◆ **Instructions to follow**:
Print the lines of the data, starting with the first, up to and including the line where "Given: Select the" appears.

Saved entries
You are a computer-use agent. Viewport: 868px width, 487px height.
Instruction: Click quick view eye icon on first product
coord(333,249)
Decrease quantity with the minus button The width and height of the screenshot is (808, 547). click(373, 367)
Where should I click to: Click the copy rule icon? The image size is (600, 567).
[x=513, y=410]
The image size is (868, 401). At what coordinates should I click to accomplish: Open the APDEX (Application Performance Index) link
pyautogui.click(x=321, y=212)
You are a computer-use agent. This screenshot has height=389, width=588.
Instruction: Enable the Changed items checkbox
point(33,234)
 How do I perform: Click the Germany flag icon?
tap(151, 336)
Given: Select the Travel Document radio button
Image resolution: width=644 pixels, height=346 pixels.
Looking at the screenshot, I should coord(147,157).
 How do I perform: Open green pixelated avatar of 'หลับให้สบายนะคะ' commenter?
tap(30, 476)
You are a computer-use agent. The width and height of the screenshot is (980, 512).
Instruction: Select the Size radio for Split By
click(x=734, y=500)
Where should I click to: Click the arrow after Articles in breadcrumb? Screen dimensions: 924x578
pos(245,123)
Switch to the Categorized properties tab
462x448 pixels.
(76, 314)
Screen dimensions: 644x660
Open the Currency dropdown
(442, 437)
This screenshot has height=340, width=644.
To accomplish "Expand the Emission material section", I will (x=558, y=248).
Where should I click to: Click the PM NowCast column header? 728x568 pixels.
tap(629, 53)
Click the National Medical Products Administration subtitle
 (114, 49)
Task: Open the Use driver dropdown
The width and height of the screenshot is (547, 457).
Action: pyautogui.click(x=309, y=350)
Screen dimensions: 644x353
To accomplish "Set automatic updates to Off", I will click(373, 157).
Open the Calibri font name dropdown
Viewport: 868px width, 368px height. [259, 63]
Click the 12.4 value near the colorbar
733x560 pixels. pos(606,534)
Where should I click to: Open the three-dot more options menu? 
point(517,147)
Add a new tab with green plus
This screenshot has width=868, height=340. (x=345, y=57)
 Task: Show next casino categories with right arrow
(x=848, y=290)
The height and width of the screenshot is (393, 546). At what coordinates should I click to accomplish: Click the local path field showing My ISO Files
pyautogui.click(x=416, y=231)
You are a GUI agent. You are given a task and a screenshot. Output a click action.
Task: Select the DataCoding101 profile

◆ **Expected answer**:
You are a computer-use agent. Viewport: 868px width, 487px height.
Instruction: Click quick view eye icon on first product
coord(333,249)
Decrease quantity with the minus button The width and height of the screenshot is (808, 547). click(373, 367)
Where should I click to: Click the copy rule icon? The image size is (600, 567).
[x=513, y=410]
The image size is (868, 401). At what coordinates should I click to accomplish: Open the APDEX (Application Performance Index) link
pyautogui.click(x=321, y=212)
You are a computer-use agent. This screenshot has height=389, width=588.
Instruction: Enable the Changed items checkbox
point(33,234)
 How do I perform: Click the Germany flag icon?
tap(151, 336)
Given: Select the Travel Document radio button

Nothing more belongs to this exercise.